On-demand Snapshot setting
The On-demand Snapshot setting allows you to choose whether to continuously synchronize data source updates to your data target. When disabled (the default), the integration provides continuous synchronization as changes occur in source systems. When enabled, the integration performs a one-time data replication without ongoing updates.
Note
The On-demand Snapshot setting cannot be modified after the integration is created. Choose this option carefully based on your data synchronization requirements.
RefreshInterval setting
The RefreshInterval parameter specifies the frequency at which change data capture (CDC) pulls or incremental loads will be triggered. This parameter provides flexibility to align the CDC rate with your specific data update patterns, system load considerations, and performance optimization goals. The refresh interval cannot be modified after the integration is created when the target is Redshift. For other targets, the refresh interval can be modified after integration creation. For DynamoDB sources with refresh intervals of 24 hours or more, see Sequential daily batches for DynamoDB sources for details about sequential daily batch processing.

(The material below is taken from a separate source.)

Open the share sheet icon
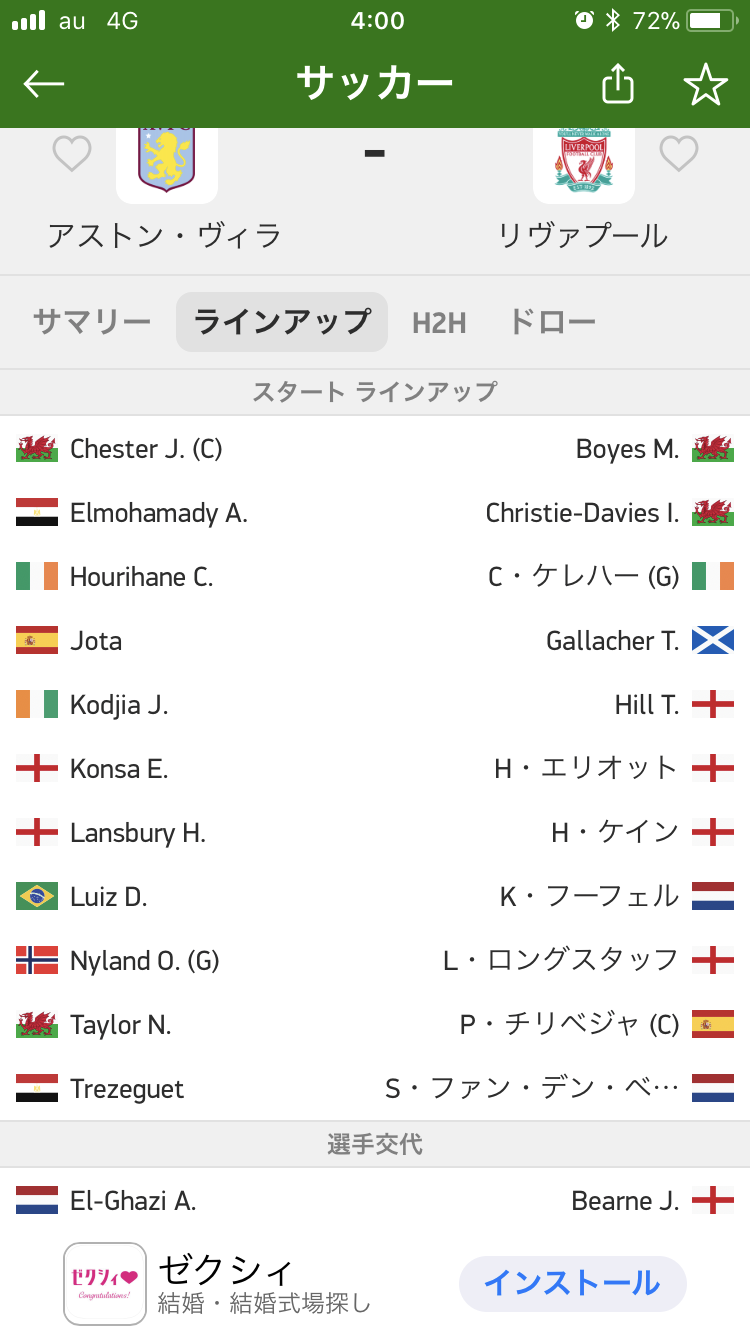 (x=618, y=84)
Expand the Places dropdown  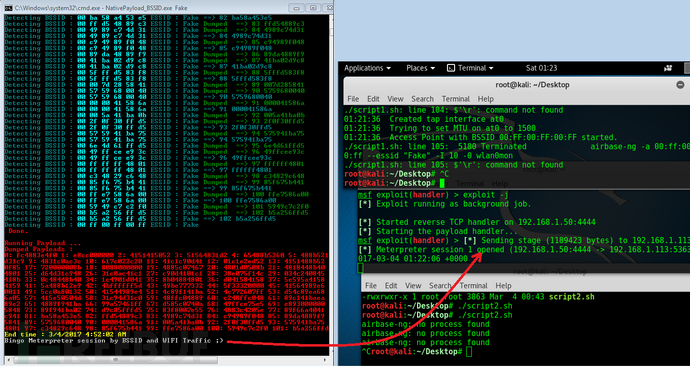[420, 68]
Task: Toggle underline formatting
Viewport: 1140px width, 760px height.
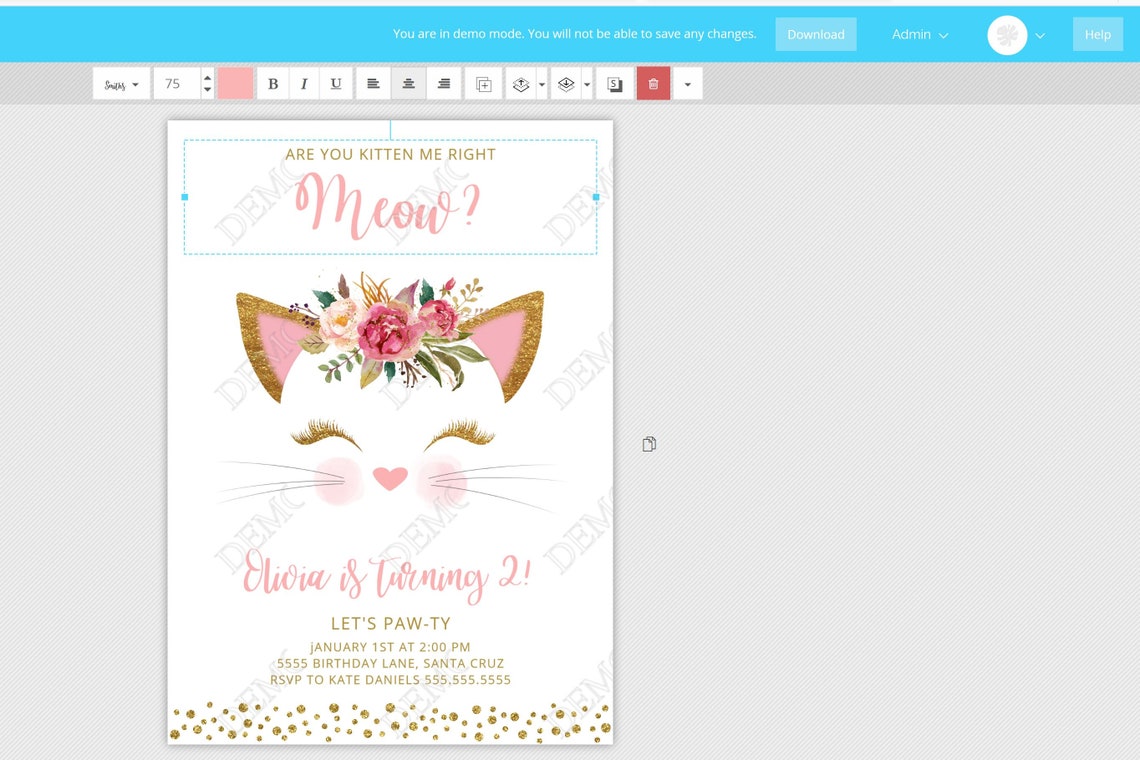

The time increment can be set from 15 minutes to 8640 minutes (six days), allowing you to balance between data freshness and system resource utilization. Currently, the refresh interval is customizable for both DynamoDB and SaaS sources:
Minimum interval: 15 minutes
Maximum interval: 8640 minutes (6 days)
Default value: 15 minutes for DynamoDB source and 60 minutes for SaaS source
Factors to consider when choosing a refresh interval:
Data volatility: How frequently your source data changes
Business requirements: How current your analytics data needs to be
Cost considerations: More frequent updates may result in higher processing and storage costs
Note
RefreshInterval parameter defines frequency of trigger of CDC. The actual refresh frequency may be affected by the volume of changes in your source data and the processing capacity of the target system. Monitor your integration performance and adjust the refresh interval as needed to optimize for your specific use case.
To modify the refresh interval programmatically, you can use the ModifyIntegration API with the IntegrationConfig parameter.
Sequential daily batches for DynamoDB sources
For zero-ETL integrations with an Amazon DynamoDB source, when you configure a refresh interval of 1440 minutes (24 hours) or greater, the integration uses sequential daily batch processing instead of a single export operation. This behavior is due to the DynamoDB export window limitation, which has a maximum export period of 24 hours.
When the refresh interval exceeds 24 hours, the integration operates as follows:
The CDC process waits for the full refresh interval duration (for example, 6 days for a 8640-minute interval).
After the refresh interval elapses, the integration performs multiple sequential DynamoDB exports, each covering up to a 24-hour window.
The CDC jobs process each batch sequentially to capture all changes that occurred during the refresh interval period.
For example, if you set a refresh interval of 8640 minutes (6 days), the integration will wait 6 days and then execute 6 or 7 sequential exports (1 tail export covering extra time spent on export operations) and CDC jobs to synchronize all changes from that period.